EXERCISE TASK - Recast every item below as a numbered list, omitting any blank lines.

########

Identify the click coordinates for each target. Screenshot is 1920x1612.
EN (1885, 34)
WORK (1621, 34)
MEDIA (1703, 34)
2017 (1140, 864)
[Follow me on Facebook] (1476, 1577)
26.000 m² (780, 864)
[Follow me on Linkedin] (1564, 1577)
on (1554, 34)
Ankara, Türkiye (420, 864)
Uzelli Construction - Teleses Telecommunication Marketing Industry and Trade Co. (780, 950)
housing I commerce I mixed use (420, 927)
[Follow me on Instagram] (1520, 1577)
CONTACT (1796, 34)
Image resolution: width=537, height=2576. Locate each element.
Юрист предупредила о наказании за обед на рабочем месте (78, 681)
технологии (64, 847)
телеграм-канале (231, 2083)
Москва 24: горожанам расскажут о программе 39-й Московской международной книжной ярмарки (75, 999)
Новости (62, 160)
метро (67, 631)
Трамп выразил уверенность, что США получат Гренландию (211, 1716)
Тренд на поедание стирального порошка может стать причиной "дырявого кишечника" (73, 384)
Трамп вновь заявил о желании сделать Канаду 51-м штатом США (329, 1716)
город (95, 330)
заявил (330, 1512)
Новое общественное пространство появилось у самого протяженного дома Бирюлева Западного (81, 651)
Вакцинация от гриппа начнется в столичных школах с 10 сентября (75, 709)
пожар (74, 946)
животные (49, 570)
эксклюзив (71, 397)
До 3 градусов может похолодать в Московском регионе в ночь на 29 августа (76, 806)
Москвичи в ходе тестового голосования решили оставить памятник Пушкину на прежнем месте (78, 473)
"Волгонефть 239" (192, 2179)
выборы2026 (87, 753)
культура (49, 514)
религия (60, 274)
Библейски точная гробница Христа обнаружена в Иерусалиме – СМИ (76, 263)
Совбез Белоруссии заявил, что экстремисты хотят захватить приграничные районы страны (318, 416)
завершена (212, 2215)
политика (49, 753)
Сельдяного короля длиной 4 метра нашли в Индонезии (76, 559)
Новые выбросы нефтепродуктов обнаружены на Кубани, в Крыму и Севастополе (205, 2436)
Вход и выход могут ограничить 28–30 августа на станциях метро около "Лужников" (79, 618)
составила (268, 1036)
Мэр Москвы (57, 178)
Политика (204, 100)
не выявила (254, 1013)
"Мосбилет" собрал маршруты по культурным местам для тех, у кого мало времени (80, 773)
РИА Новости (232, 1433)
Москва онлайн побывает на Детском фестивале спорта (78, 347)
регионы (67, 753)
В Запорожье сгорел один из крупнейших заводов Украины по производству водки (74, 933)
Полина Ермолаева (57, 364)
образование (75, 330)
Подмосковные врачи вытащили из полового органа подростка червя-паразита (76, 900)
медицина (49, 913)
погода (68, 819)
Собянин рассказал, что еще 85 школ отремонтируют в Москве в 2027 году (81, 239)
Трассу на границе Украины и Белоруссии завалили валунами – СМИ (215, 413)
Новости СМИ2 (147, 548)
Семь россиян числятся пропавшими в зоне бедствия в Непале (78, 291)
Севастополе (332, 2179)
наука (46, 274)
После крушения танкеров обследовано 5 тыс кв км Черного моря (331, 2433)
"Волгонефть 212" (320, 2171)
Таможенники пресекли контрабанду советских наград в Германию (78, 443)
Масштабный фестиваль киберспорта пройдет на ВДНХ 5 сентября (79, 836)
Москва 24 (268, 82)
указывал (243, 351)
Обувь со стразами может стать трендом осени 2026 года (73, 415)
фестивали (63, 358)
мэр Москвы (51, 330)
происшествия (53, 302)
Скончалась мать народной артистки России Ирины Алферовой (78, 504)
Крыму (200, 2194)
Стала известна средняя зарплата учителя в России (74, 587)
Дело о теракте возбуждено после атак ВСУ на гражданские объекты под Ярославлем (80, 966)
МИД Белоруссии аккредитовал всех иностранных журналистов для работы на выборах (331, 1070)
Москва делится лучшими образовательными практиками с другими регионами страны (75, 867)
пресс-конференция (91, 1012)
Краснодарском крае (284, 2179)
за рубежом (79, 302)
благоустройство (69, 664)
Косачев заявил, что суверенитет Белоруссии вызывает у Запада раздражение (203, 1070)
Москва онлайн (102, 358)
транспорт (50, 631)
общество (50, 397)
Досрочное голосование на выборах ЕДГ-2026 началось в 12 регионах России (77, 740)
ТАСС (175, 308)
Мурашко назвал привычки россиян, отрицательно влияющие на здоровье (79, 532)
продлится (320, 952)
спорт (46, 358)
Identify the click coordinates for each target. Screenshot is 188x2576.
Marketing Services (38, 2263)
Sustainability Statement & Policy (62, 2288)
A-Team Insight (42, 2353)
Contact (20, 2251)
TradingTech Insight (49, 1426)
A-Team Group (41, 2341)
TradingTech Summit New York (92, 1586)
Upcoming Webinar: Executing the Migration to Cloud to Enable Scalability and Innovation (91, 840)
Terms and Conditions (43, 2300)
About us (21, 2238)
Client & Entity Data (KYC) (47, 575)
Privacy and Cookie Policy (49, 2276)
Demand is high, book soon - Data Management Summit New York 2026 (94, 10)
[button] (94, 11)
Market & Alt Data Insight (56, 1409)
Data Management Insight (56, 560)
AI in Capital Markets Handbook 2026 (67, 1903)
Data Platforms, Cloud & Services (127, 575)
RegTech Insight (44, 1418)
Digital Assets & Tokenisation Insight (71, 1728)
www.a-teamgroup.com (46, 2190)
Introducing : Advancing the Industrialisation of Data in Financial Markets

########

ANSWER FOR THE TASK -
1. Identify the click coordinates for each target. Screenshot is 1920x1612.
2. EN (1885, 34)
3. WORK (1621, 34)
4. MEDIA (1703, 34)
5. 2017 (1140, 864)
6. [Follow me on Facebook] (1476, 1577)
7. 26.000 m² (780, 864)
8. [Follow me on Linkedin] (1564, 1577)
9. on (1554, 34)
10. Ankara, Türkiye (420, 864)
11. Uzelli Construction - Teleses Telecommunication Marketing Industry and Trade Co. (780, 950)
12. housing I commerce I mixed use (420, 927)
13. [Follow me on Instagram] (1520, 1577)
14. CONTACT (1796, 34)
15. Image resolution: width=537, height=2576. Locate each element.
16. Юрист предупредила о наказании за обед на рабочем месте (78, 681)
17. технологии (64, 847)
18. телеграм-канале (231, 2083)
19. Москва 24: горожанам расскажут о программе 39-й Московской международной книжной ярмарки (75, 999)
20. Новости (62, 160)
21. метро (67, 631)
22. Трамп выразил уверенность, что США получат Гренландию (211, 1716)
23. Тренд на поедание стирального порошка может стать причиной "дырявого кишечника" (73, 384)
24. Трамп вновь заявил о желании сделать Канаду 51-м штатом США (329, 1716)
25. город (95, 330)
26. заявил (330, 1512)
27. Новое общественное пространство появилось у самого протяженного дома Бирюлева Западного (81, 651)
28. Вакцинация от гриппа начнется в столичных школах с 10 сентября (75, 709)
29. пожар (74, 946)
30. животные (49, 570)
31. эксклюзив (71, 397)
32. До 3 градусов может похолодать в Московском регионе в ночь на 29 августа (76, 806)
33. Москвичи в ходе тестового голосования решили оставить памятник Пушкину на прежнем месте (78, 473)
34. "Волгонефть 239" (192, 2179)
35. выборы2026 (87, 753)
36. культура (49, 514)
37. религия (60, 274)
38. Библейски точная гробница Христа обнаружена в Иерусалиме – СМИ (76, 263)
39. Совбез Белоруссии заявил, что экстремисты хотят захватить приграничные районы страны (318, 416)
40. завершена (212, 2215)
41. политика (49, 753)
42. Сельдяного короля длиной 4 метра нашли в Индонезии (76, 559)
43. Новые выбросы нефтепродуктов обнаружены на Кубани, в Крыму и Севастополе (205, 2436)
44. Вход и выход могут ограничить 28–30 августа на станциях метро около "Лужников" (79, 618)
45. составила (268, 1036)
46. Мэр Москвы (57, 178)
47. Политика (204, 100)
48. не выявила (254, 1013)
49. "Мосбилет" собрал маршруты по культурным местам для тех, у кого мало времени (80, 773)
50. РИА Новости (232, 1433)
51. Москва онлайн побывает на Детском фестивале спорта (78, 347)
52. регионы (67, 753)
53. В Запорожье сгорел один из крупнейших заводов Украины по производству водки (74, 933)
54. Полина Ермолаева (57, 364)
55. образование (75, 330)
56. Подмосковные врачи вытащили из полового органа подростка червя-паразита (76, 900)
57. медицина (49, 913)
58. погода (68, 819)
59. Собянин рассказал, что еще 85 школ отремонтируют в Москве в 2027 году (81, 239)
60. Трассу на границе Украины и Белоруссии завалили валунами – СМИ (215, 413)
61. Новости СМИ2 (147, 548)
62. Семь россиян числятся пропавшими в зоне бедствия в Непале (78, 291)
63. Севастополе (332, 2179)
64. наука (46, 274)
65. После крушения танкеров обследовано 5 тыс кв км Черного моря (331, 2433)
66. "Волгонефть 212" (320, 2171)
67. Таможенники пресекли контрабанду советских наград в Германию (78, 443)
68. Масштабный фестиваль киберспорта пройдет на ВДНХ 5 сентября (79, 836)
69. Москва 24 (268, 82)
70. указывал (243, 351)
71. Обувь со стразами может стать трендом осени 2026 года (73, 415)
72. фестивали (63, 358)
73. мэр Москвы (51, 330)
74. происшествия (53, 302)
75. Скончалась мать народной артистки России Ирины Алферовой (78, 504)
76. Крыму (200, 2194)
77. Стала известна средняя зарплата учителя в России (74, 587)
78. Дело о теракте возбуждено после атак ВСУ на гражданские объекты под Ярославлем (80, 966)
79. МИД Белоруссии аккредитовал всех иностранных журналистов для работы на выборах (331, 1070)
80. Москва делится лучшими образовательными практиками с другими регионами страны (75, 867)
81. пресс-конференция (91, 1012)
82. Краснодарском крае (284, 2179)
83. за рубежом (79, 302)
84. благоустройство (69, 664)
85. Косачев заявил, что суверенитет Белоруссии вызывает у Запада раздражение (203, 1070)
86. Москва онлайн (102, 358)
87. транспорт (50, 631)
88. общество (50, 397)
89. Досрочное голосование на выборах ЕДГ-2026 началось в 12 регионах России (77, 740)
90. ТАСС (175, 308)
91. Мурашко назвал привычки россиян, отрицательно влияющие на здоровье (79, 532)
92. продлится (320, 952)
93. спорт (46, 358)
94. Identify the click coordinates for each target. Screenshot is 188x2576.
95. Marketing Services (38, 2263)
96. Sustainability Statement & Policy (62, 2288)
97. A-Team Insight (42, 2353)
98. Contact (20, 2251)
99. TradingTech Insight (49, 1426)
100. A-Team Group (41, 2341)
101. TradingTech Summit New York (92, 1586)
102. Upcoming Webinar: Executing the Migration to Cloud to Enable Scalability and Innovation (91, 840)
103. Terms and Conditions (43, 2300)
104. About us (21, 2238)
105. Client & Entity Data (KYC) (47, 575)
106. Privacy and Cookie Policy (49, 2276)
107. Demand is high, book soon - Data Management Summit New York 2026 (94, 10)
108. [button] (94, 11)
109. Market & Alt Data Insight (56, 1409)
110. Data Management Insight (56, 560)
111. AI in Capital Markets Handbook 2026 (67, 1903)
112. Data Platforms, Cloud & Services (127, 575)
113. RegTech Insight (44, 1418)
114. Digital Assets & Tokenisation Insight (71, 1728)
115. www.a-teamgroup.com (46, 2190)
116. Introducing : Advancing the Industrialisation of Data in Financial Markets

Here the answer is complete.